TASK OBJECTIVE: Report each line of the entries below that has the word "Uncheck" in it.

(Dataset entries)
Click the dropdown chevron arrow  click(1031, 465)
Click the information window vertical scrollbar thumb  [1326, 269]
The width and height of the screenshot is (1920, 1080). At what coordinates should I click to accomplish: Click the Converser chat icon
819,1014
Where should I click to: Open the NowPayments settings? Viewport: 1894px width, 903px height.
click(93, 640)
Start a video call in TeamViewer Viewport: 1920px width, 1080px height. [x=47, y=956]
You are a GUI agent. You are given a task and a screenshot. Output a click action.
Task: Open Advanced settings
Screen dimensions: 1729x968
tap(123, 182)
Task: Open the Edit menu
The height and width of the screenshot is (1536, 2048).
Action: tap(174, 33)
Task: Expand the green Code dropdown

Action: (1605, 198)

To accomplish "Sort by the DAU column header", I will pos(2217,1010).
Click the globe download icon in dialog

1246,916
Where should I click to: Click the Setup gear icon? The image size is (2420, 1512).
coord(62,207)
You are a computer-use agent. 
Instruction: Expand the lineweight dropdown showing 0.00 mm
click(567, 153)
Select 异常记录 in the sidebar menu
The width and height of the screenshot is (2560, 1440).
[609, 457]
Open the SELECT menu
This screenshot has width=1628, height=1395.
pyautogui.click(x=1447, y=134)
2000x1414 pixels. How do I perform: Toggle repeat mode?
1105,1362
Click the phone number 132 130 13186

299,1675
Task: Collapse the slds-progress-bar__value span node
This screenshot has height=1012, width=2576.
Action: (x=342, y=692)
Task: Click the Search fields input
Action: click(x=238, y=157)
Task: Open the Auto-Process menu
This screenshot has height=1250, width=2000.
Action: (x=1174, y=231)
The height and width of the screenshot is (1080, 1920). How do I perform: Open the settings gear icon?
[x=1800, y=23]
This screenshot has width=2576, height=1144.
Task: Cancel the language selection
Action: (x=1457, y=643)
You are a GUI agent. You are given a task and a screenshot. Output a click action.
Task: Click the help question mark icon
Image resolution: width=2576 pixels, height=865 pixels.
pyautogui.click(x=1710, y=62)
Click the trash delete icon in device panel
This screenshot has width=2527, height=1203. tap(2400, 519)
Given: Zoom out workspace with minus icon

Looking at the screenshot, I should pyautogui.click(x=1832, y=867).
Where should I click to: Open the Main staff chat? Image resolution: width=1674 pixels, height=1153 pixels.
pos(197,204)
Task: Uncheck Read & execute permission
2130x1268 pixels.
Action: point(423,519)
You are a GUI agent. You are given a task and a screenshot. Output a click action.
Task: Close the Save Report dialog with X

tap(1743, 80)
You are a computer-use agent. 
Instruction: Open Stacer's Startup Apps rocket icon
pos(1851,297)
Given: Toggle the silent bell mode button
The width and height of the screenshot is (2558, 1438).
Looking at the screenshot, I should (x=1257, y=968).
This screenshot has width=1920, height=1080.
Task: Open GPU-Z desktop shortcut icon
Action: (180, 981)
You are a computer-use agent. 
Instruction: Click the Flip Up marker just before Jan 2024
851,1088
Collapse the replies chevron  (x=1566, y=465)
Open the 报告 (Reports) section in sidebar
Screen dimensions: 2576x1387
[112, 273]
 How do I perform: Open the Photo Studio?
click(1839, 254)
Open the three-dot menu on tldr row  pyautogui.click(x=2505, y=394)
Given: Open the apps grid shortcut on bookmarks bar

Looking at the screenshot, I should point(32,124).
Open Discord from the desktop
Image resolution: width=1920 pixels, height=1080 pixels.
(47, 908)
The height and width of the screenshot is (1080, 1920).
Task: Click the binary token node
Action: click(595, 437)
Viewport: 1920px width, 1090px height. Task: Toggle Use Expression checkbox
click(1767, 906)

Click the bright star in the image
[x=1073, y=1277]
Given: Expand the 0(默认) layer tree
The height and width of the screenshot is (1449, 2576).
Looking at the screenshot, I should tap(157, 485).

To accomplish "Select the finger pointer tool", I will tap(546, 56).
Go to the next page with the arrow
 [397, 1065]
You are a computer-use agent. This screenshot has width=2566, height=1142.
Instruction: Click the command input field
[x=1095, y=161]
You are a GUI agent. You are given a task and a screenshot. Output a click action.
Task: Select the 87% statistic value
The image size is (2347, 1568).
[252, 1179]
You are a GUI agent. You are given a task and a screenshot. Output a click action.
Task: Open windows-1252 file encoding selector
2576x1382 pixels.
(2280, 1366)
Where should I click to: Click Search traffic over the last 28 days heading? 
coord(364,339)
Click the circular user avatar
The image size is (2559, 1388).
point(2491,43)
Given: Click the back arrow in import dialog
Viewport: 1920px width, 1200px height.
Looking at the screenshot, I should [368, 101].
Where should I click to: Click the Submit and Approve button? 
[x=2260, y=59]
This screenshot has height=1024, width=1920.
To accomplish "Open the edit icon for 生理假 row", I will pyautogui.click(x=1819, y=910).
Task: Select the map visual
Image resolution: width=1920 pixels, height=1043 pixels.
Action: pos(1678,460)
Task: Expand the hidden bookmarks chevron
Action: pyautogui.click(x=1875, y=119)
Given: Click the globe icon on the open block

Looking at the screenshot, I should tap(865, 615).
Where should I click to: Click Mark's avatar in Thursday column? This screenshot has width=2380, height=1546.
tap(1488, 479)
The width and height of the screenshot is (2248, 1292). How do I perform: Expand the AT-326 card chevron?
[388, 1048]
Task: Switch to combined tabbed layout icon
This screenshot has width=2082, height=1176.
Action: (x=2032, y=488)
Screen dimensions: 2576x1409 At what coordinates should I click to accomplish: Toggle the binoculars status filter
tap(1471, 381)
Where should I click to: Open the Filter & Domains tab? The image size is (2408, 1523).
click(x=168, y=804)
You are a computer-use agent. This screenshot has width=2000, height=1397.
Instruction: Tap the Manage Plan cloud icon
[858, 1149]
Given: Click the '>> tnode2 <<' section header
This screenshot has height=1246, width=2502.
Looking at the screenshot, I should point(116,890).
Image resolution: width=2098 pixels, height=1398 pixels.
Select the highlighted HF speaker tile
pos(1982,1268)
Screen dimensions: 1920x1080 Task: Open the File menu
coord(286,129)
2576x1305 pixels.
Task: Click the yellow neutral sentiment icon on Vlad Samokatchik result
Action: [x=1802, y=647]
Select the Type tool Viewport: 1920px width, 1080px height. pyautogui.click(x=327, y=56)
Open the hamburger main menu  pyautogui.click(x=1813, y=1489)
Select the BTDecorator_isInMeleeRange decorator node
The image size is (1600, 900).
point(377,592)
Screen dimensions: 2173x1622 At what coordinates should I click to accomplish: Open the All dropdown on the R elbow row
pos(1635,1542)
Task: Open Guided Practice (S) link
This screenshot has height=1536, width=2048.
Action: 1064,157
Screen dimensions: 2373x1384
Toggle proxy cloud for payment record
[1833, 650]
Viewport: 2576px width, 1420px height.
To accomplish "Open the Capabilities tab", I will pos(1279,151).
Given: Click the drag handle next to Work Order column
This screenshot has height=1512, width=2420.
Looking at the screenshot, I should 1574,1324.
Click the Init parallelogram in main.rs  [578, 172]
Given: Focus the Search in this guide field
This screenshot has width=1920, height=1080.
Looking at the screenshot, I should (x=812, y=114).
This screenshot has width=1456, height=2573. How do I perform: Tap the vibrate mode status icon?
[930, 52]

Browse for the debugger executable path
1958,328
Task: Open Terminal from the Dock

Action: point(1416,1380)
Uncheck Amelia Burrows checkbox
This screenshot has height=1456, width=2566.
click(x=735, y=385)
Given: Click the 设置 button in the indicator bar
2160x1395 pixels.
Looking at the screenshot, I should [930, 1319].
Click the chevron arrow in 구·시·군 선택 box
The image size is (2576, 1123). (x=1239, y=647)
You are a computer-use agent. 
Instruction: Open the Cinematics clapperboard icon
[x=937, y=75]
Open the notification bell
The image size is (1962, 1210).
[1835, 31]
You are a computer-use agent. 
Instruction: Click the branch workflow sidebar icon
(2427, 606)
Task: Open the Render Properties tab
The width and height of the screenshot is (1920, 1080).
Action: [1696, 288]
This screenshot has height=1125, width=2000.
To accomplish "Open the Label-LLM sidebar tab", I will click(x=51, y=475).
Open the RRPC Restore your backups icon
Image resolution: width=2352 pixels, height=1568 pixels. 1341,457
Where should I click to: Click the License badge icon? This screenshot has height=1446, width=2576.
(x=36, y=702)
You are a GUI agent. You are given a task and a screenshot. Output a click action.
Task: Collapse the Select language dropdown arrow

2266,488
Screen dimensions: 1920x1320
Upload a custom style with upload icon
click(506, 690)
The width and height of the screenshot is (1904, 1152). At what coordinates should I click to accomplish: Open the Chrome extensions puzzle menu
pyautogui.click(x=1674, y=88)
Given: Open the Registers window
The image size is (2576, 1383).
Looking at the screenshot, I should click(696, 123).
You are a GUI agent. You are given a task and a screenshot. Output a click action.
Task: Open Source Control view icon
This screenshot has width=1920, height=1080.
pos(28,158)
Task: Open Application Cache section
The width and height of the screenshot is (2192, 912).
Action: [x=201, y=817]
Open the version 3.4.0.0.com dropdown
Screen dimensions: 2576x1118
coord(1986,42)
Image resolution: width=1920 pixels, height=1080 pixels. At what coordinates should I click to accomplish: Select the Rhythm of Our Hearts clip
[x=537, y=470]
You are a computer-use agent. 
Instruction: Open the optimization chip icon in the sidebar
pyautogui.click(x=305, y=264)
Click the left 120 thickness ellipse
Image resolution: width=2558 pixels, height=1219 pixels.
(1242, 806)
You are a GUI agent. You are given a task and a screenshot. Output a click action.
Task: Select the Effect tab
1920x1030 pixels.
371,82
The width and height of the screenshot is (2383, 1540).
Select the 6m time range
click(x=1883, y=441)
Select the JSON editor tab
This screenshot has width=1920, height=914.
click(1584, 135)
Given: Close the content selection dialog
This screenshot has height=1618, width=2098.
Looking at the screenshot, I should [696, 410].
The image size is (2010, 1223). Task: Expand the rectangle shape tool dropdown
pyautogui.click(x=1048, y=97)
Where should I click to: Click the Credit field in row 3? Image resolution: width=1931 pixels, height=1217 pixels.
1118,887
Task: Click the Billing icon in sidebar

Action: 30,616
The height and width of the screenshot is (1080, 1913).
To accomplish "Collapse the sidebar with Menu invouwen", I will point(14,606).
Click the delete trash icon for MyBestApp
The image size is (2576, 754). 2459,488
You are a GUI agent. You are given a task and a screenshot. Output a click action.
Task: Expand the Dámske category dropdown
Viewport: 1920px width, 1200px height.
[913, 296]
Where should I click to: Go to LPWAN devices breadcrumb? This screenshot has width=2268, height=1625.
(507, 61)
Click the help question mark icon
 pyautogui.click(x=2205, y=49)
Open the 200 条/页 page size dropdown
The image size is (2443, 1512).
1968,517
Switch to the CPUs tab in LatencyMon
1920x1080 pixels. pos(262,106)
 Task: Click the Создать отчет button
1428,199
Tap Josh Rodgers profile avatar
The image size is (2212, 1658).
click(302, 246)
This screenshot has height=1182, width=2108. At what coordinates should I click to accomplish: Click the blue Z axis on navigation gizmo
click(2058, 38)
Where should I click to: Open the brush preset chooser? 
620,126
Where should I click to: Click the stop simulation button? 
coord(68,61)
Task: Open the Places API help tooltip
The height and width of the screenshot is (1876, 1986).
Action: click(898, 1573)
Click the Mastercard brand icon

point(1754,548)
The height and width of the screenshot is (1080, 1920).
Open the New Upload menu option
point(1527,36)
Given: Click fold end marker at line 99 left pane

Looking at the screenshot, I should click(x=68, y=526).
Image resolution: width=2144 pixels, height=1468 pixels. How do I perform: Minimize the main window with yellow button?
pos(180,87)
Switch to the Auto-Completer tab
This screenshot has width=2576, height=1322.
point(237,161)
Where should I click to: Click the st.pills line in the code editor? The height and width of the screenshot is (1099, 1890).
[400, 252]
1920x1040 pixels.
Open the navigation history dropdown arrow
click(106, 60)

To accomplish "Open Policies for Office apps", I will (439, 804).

REPLY TO THE TASK:
Task: Uncheck Read & execute permission
Uncheck Amelia Burrows checkbox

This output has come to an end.